II. Whether Jury Request Should be Struck
The Court declines to address the Motion to Strike the Jury Demand at this time, due to the possibility that the underlying issues will be resolved in mediation. Accordingly, this Motion is DENIED WITHOUT PREJUDICE (Dkt. # 5).
III. Whether Proceedings Should be Stayed Pending Outcome of Mediation
"[T]he power to stay proceedings is incidental to the power inherent in every court to control the disposition of the causes on its docket with economy of time and effort for itself, for counsel, and for litigants." Landis v. North Am. Co., 299 U.S. 248, 254-55 (1936); In re Ramu, 903 F.2d 312, 318 (5th Cir. 1990) ("The stay of a pending matter is ordinarily within the trial court's wide discretion to control the course of litigation."). Plaintiff has not opposed the imposition of a stay pending the outcome of mediation. Further, while Plaintiff seeks damages in this suit, he does not seek to regain employment at Jordan. Accordingly, the Court finds the imposition of a temporary stay does not impose a significant risk that Plaintiff will suffer prejudice or other harm. See in re Davis, 730 F.2d 176, 178 (5th Cir. 1984) (explaining that a court must "balance the interests involved" when determining whether to stay a proceeding). Further, the interests of judicial economy weigh in favor of imposing a stay, as it is possible that issues in the case will be resolved in the course of mediation and need not be addressed by the Court. See In re Ramu, 903 F.2d at 318. The case is accordingly STAYED pending notice to the Court regarding the status of mediation.
════════
▶ [Aim of the exercise]: In the court order excerpt, how did the Court rule on the Motion to Strike the Jury Demand?

▶ [Entries shown]:
════════
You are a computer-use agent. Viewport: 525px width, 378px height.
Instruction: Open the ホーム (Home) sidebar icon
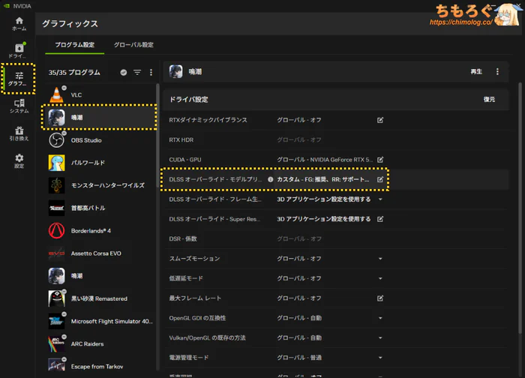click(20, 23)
════════
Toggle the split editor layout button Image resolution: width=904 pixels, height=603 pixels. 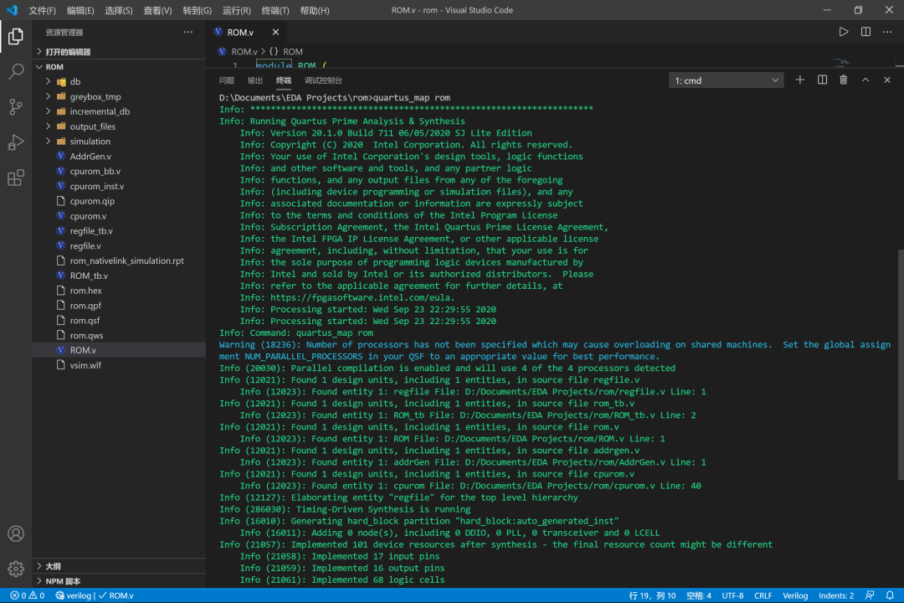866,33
════════
▶ [Response]: The Court denied the motion without prejudice.